GONG Yuanyong*， ZHAO Lihua， YAN Fei， ZHU Lihong

（ Biological and Chemical Engineering College （Agricultural College）， Panzhihua University， Panzhihua 617000， Sichuan， China ）

Abstract：? It has been clarified that GeBP transcription factor regulates the growth and development of plant epidermal hair and participates in the control of plant leaf development. The bioinformatics methods were used to identify the GeBP gene family in the whole Glycin max（soybean） genome， and from physicochemical properties of amino acids， as well as gene structure， physical distribution of chromosomes， phylogenetic tree， and multiple sequence comparison， the functional domain， tissues expression and other basic characteristics of GmGeBP gene family were analyzed. The results were as follows： （1） A total of nine members of GmGeBP transcription factor gene family were identified， of which only two genes contained introns and all had only one intron， indicating that the gene structure of the family members is relatively simple but stable. （2） The molecular weights of GmGeBPs were 39.65-49.24 kD， and the theoretical isoelectric point was 4.65-9.08; these members were basically acidic amino acids， which were hydrophilic and unstable proteins. （3） The chromosome physical distribution showed that nine genes were unevenly distributed on seven chromosomes， two GeBP genes on chromosome 10 and 20 respectively， and one gene on chromosome 3， 5， 13， 15 and 19， respectively. （4） The phylogenetic analysis showed that GeBP members of Glycin max and Arabidopsis thaliana were closely related， clustered into four branches respectively， but far away from Oryza sativa. （5） The analysis of domains showed that all the nine GmGeBP members contained DUF573 domain， which was probably the domain interacting with cis-acting elements of target genes in GeBP transcription factors. （6） By analyzing the expression of GmGeBP transcription factor gene family， we found that the expressions of different genes in different tissues were different， with a certain specificity. The analysis and identification of GmGeBP transcription factor gene family provide the theoretical basis for further studying the molecular role of Glycin max epidermal development.
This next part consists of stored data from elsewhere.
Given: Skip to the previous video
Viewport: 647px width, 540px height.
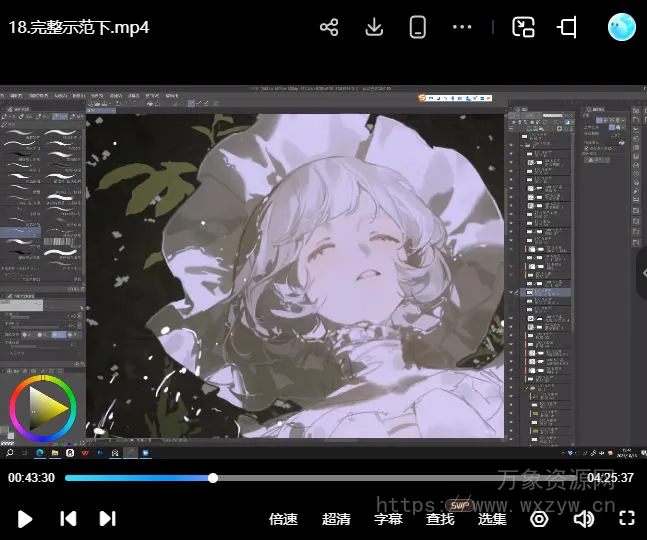Looking at the screenshot, I should tap(68, 518).
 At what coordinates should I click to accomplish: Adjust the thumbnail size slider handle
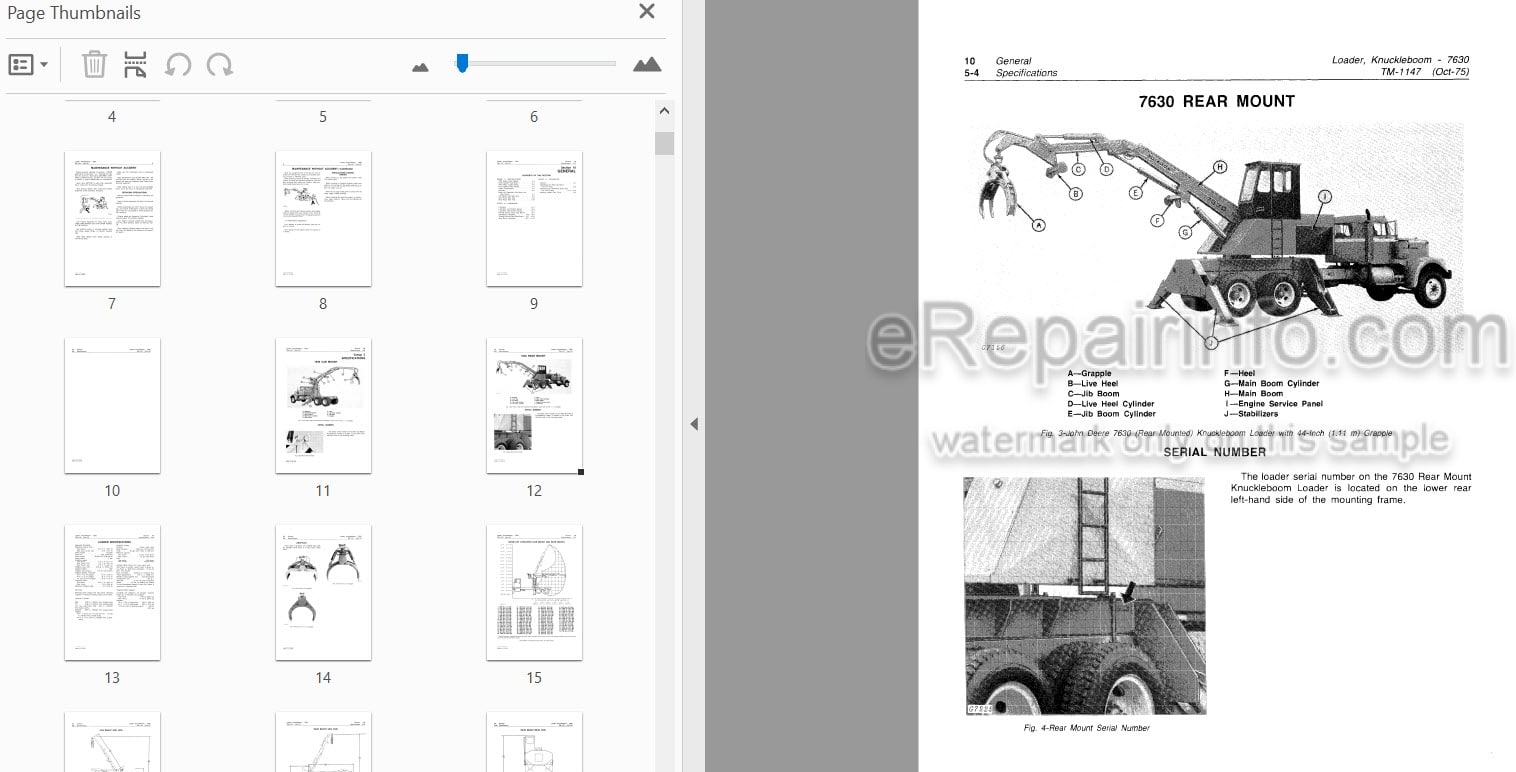coord(462,63)
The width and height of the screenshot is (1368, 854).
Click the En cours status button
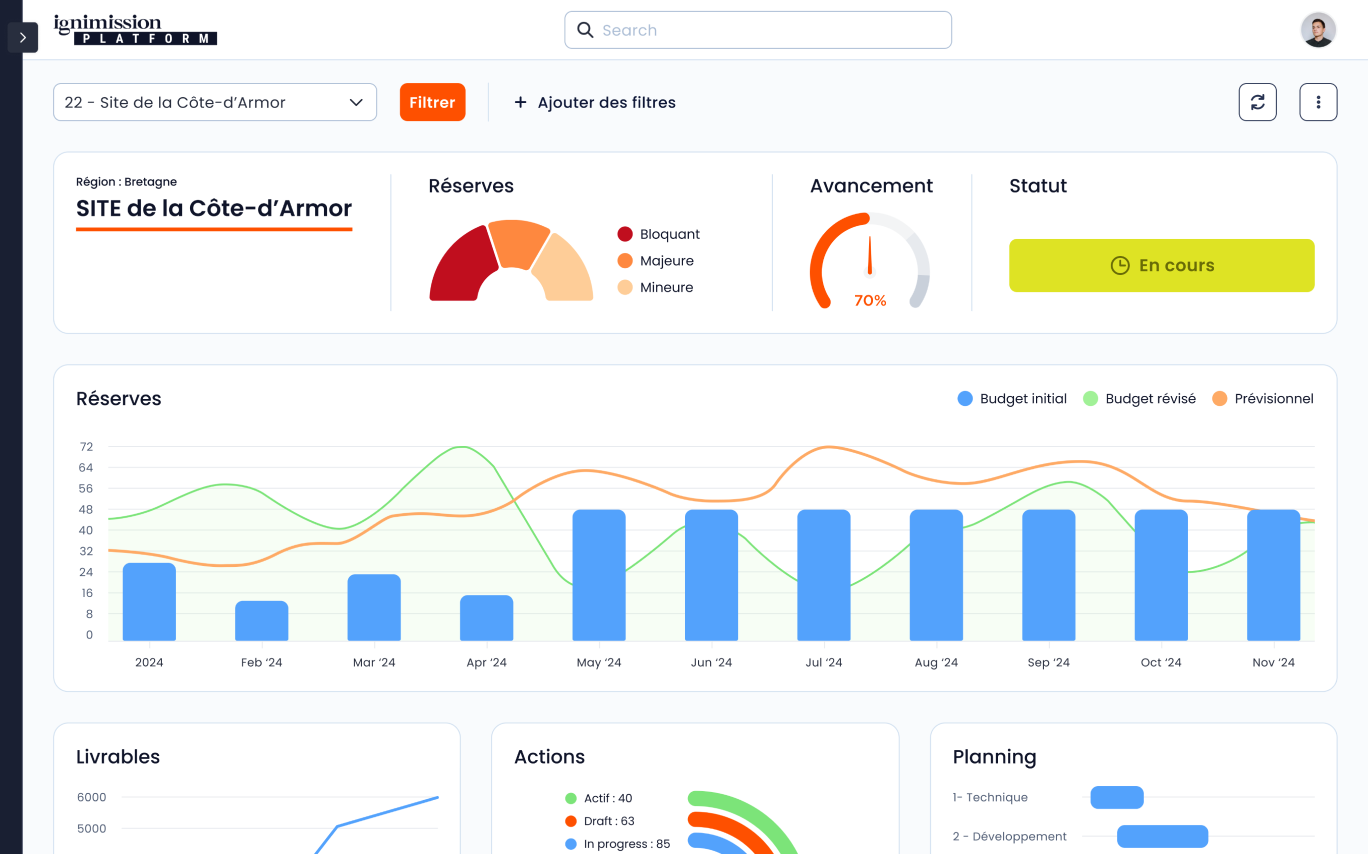1161,266
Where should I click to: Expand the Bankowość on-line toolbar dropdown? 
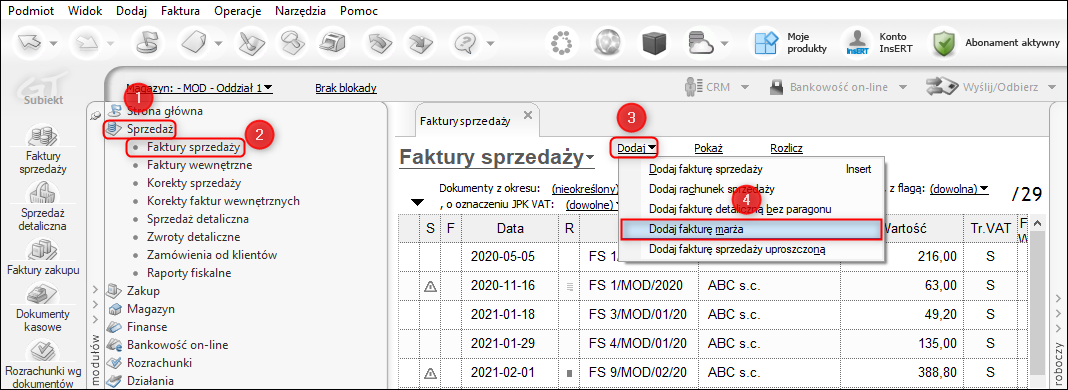903,87
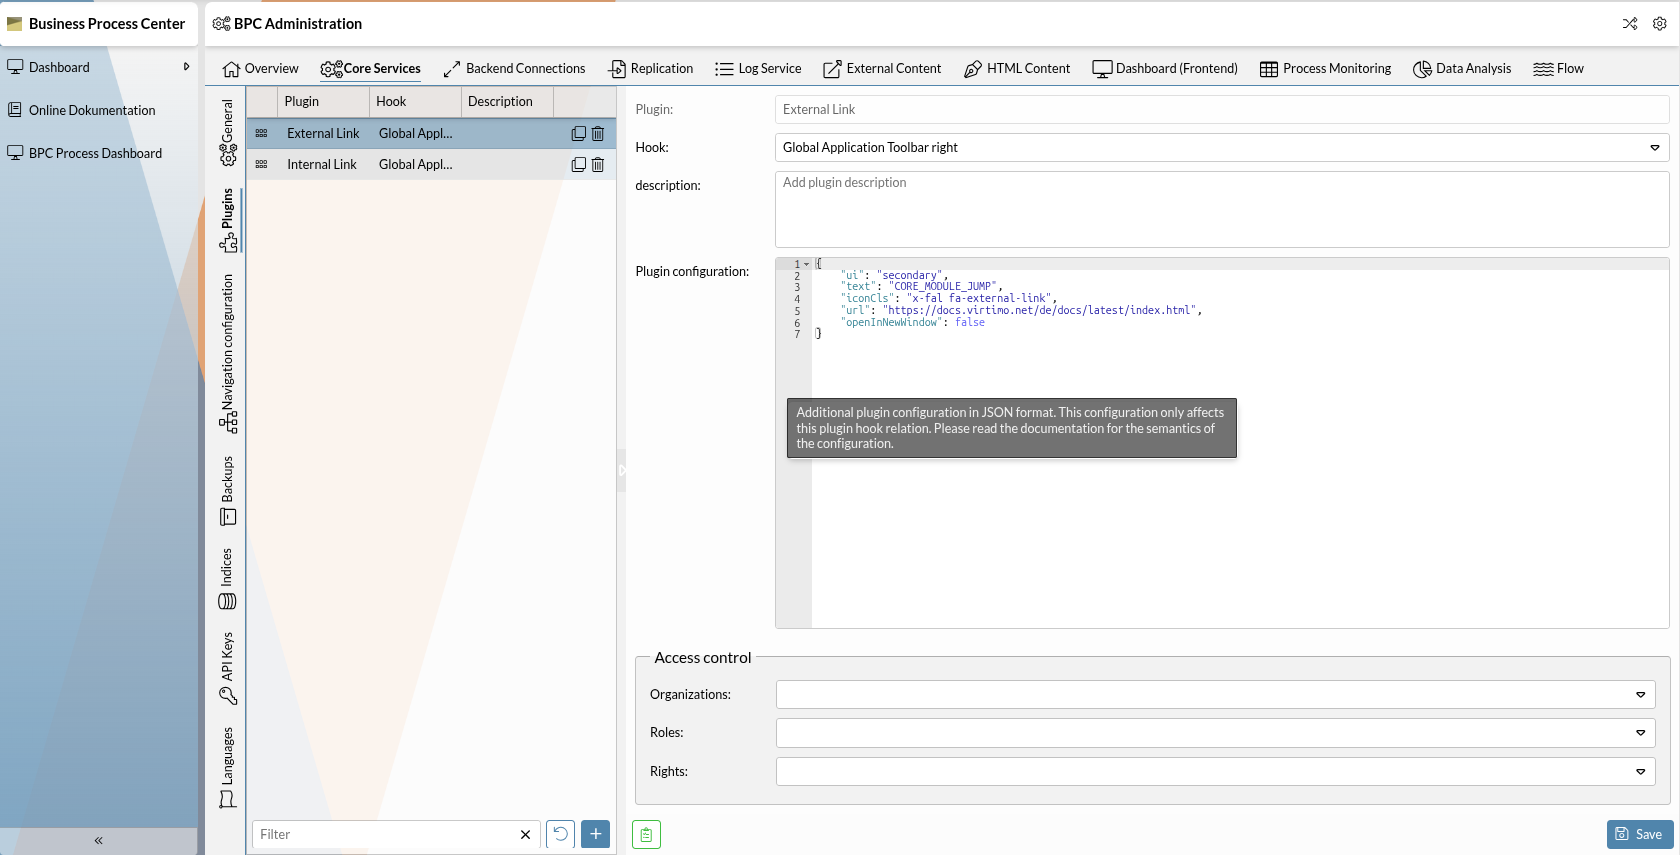This screenshot has width=1680, height=855.
Task: Collapse the left sidebar navigation
Action: click(98, 840)
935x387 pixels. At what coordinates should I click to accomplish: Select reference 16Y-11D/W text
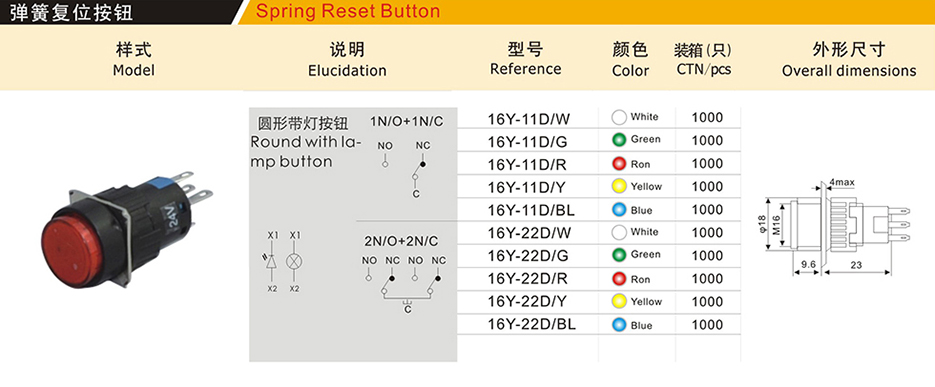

Key words：? Glycin max， GeBP transcription factor， bioinformatics， tissue expression

表皮毛廣泛分布于陸地植物的葉片、莖稈以及花萼等地上部器官的表面，是植物表皮細胞分化形成的一種特殊的細胞形態(tài)。表皮毛是植物的第一道保護屏障，通過調節(jié)水分的蒸騰作用，減緩葉片的熱負荷，增強對冷凍或紫外線的耐受性，增強植物抵御昆蟲捕食的防御能力。轉錄因子是生物體生長發(fā)育過程中一類重要的調節(jié)因子，高等生物體因其機體的復雜性需要更多的轉錄因子參與。GeBP（GLABROUS1 enhancer binding protein）是一類植物特有的轉錄因子，擬南芥GeBP可以通過與GL1（GLABROUS1）基因的互作調控來控制表皮毛的發(fā)生（普利等，2003）。GeBP包含中央DNA結合區(qū)、bZIP轉錄因子保守域和C末端保守區(qū)，然而這個bZIP轉錄因子保守域有別于經典的bZIP轉錄因子保守域，且真正發(fā)揮功能的是中央DNA結合區(qū)和C末端保守區(qū)，所以GeBP是植物中一類新的轉錄因子蛋白（Curaba et al.， 2003;Chevalier et al.， 2008）。當前只在擬南芥（Arabidopsis thaliana）、水稻（Oryza sativa）、番茄（Solanum lycopersicum）和毛竹（Phyllostachys edulis）中有關于GeBP轉錄因子基因家族的報道，這四種植物GeBP基因家族成員分別是22個（Chevalier et al.， 2008）、15個（石蕾，2013）、10個（陳凱等，2019）和16個（單雪萌等，2020），關于GeBP轉錄因子具體功能的報道還很少。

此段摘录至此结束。